Today’s kids will never know how to play Minesweeper – because neither did we 😂
If I had an hour to live I’d spend it on a treadmill because every minute feels like an eternity and at the end I’d be happy to die
An air mattress is the best way to tell your houseguests not to stay too long.
So deflating when you empty the dishwasher but then immediately fill it back up with all the dishes that were sitting in the sink because the dishwasher was running. Just gonna eat right out of the pan with my hands from now on
*sees cute guy approaching*
Me: *whispers to self* Don’t be weird… don’t be weird…
Him: Hey.
Me: *wombat noises*
Hubs and I didn’t touch our phones at all during dinner.
Mainly bc eating crab legs takes two hands, but still, it felt romantic-ish.
[forest]
ME: omg there’s a wolf
WIFE: where?
ME: no the regular kind
Cheaper than online shopping and less horrible than online dating.
Twitter.
I assume anyone walking more than one Doberman is training them to rob banks
*shaking fist, cursing my blood enemies* May it rain hard on your school poster project due date. And…and…May your magic marker block letters run!
Sorry random child at the playground that my daughter just invited to her birthday party 4 months from now. It’s never going to happen.
Cop: What happened?
Me: A Smart Car hit one of those little Fiats.
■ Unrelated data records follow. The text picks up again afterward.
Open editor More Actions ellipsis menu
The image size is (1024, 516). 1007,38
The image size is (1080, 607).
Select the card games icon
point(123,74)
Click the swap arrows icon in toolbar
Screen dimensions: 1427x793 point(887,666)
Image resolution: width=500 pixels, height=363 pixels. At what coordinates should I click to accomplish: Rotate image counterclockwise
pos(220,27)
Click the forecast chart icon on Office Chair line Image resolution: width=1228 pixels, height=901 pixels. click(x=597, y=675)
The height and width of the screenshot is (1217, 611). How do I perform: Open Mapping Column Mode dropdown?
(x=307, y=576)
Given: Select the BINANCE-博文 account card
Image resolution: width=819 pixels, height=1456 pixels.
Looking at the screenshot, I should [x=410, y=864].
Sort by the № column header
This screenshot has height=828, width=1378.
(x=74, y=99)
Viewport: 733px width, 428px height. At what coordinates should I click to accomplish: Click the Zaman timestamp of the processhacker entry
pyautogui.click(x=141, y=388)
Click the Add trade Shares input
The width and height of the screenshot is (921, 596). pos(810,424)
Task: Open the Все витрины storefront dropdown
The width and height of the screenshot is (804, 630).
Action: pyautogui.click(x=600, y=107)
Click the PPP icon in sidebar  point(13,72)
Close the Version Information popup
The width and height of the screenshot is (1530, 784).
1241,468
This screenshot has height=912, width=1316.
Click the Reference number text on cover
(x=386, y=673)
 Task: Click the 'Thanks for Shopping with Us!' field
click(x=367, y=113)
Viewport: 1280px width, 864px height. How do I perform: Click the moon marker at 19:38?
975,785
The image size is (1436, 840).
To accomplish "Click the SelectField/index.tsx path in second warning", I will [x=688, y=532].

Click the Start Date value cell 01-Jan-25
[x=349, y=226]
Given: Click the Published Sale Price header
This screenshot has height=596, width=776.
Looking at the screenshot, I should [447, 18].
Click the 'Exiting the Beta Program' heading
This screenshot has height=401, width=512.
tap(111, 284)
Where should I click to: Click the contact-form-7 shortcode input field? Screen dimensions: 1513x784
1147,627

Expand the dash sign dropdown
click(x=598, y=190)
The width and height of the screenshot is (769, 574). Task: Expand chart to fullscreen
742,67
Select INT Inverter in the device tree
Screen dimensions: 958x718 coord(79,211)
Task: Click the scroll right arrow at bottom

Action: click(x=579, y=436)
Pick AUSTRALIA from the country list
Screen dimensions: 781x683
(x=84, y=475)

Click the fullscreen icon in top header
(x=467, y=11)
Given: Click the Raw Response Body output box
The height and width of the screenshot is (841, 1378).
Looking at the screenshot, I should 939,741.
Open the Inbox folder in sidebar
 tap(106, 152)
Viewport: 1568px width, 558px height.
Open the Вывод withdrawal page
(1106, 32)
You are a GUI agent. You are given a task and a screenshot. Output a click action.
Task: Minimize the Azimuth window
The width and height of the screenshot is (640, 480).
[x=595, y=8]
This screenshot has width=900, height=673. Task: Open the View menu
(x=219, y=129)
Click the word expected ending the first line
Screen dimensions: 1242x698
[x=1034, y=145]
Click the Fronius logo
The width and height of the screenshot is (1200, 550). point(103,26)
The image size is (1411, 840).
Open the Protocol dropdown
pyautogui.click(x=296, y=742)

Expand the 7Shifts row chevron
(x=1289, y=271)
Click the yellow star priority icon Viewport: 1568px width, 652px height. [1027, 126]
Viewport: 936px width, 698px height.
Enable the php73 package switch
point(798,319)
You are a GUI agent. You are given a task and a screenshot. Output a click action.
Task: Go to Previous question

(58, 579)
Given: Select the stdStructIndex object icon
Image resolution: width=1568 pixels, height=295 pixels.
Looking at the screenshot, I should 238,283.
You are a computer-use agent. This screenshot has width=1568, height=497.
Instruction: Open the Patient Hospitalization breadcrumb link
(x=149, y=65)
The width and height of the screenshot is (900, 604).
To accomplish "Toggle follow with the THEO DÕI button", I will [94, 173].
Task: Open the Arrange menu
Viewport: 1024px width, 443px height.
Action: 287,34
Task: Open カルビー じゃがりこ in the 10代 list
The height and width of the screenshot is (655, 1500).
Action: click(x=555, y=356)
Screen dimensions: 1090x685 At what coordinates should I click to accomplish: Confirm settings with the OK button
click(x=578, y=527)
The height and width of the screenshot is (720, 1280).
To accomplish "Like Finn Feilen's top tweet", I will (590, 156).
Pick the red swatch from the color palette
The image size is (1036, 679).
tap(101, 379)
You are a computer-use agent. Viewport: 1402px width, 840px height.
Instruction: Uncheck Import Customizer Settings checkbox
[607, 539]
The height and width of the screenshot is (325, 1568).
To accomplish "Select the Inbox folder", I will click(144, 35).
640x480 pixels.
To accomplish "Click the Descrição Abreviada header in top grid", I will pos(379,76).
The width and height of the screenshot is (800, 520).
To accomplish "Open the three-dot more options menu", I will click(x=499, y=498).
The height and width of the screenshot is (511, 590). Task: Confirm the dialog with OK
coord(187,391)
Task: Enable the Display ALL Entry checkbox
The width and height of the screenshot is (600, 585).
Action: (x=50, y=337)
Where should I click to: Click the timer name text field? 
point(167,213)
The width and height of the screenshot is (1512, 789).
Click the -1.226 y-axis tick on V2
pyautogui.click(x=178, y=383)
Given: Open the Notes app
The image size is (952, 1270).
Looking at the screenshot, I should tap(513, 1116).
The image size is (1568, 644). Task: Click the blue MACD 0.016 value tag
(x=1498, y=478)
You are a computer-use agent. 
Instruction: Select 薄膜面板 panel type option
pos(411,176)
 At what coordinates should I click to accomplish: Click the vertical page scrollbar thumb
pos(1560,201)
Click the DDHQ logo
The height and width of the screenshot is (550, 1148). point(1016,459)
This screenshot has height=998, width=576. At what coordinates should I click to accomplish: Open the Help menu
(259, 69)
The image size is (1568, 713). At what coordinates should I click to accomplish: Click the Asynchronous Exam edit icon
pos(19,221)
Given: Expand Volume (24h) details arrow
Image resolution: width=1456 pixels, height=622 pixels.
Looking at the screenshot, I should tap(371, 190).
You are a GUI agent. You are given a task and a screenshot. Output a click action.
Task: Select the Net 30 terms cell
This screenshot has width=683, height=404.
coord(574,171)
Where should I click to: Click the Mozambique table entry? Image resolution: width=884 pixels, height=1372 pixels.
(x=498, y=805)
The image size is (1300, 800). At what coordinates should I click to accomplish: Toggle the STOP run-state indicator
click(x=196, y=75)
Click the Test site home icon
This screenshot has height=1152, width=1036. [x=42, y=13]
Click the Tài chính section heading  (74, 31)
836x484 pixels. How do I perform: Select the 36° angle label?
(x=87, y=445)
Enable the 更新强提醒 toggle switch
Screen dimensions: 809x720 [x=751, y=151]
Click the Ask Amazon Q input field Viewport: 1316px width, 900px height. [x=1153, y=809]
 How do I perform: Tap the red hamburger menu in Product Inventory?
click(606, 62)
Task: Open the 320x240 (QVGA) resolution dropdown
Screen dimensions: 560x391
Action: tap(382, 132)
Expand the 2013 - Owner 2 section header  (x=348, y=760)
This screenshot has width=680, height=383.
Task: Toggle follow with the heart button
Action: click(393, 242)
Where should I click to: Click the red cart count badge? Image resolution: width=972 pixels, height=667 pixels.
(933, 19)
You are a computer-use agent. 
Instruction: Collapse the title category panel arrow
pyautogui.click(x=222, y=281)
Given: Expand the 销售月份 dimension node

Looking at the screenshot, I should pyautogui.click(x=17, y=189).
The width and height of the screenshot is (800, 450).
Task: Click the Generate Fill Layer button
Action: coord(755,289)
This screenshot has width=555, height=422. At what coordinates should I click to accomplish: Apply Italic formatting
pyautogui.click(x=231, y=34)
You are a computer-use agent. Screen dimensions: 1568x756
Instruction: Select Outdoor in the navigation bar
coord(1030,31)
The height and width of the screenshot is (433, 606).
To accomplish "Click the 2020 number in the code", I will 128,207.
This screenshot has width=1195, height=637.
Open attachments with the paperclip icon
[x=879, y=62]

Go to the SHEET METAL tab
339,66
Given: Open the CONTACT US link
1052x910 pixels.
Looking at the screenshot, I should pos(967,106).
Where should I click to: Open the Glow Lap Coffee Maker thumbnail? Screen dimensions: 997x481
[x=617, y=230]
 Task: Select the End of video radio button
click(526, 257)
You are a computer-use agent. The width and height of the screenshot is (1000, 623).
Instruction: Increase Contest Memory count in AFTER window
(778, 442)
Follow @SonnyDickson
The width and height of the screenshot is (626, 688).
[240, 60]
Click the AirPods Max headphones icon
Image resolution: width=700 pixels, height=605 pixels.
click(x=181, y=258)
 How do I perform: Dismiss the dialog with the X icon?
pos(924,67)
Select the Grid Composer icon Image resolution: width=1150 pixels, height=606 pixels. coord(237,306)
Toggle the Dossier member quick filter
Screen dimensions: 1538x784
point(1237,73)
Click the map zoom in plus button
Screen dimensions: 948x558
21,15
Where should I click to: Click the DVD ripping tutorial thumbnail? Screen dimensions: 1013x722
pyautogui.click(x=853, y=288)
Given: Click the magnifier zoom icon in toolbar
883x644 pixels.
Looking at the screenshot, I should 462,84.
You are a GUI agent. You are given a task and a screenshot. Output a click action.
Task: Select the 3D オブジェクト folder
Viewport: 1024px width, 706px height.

Cop: Can you describe the accident.
Me: Adorable?
The most unrealistic element of Jurassic Park is the part where an American theme parks investors become concerned after a single worker is killed
“DO NOT HIT ME. THE TURTLES DO NOT HIT SPLINTER. I AM SPLINTER TO YOU.” -real thing I just said to my son
you got mad on your own you can get happy on your own
-me giving a baby advice
My spouse is “attending” a virtual conference for the next few days. To help simulate the real thing, I’ll set out a picked-over tray of mini-muffins, soggy cut fruit, and some weak coffee, and then whisk them away just as he approaches the table.
Walking by the lingerie section
Youngest: Why do they make the underwear so fancy? No one is ever going to see it anyway.
Me: Uh huh.
When gearing up for a mountain climbing adventure it is important to remember to no.
My daughter just watched “Cujo” for the first time.
Guess who’s putting shaving cream around the dogs mouth later ?
I’m not your GameBoy, quit pushing my buttons
For those who don’t know the difference, GRAPHIC NOVELS are COMPLETE stories, where as COMICS are people I try not to date any more.
Hey…quick question, fellas:
Does it still count as leg day if you just shaved them?
JOURNEY:
🎶Strangers, waiting,🎶
🎶Up and down the boulevard🎶
🎶Their shadows searching in the night!🎶ME: Now, wait just a goshdarn minute. How in the heck can you have shadows at night??
JOURNEY:
🎶Streetlights,🎶
🎶people🎶ME: Ah. Carry on.
The difference between pizza and love is that when the pizza ends it doesn’t send you subtweets.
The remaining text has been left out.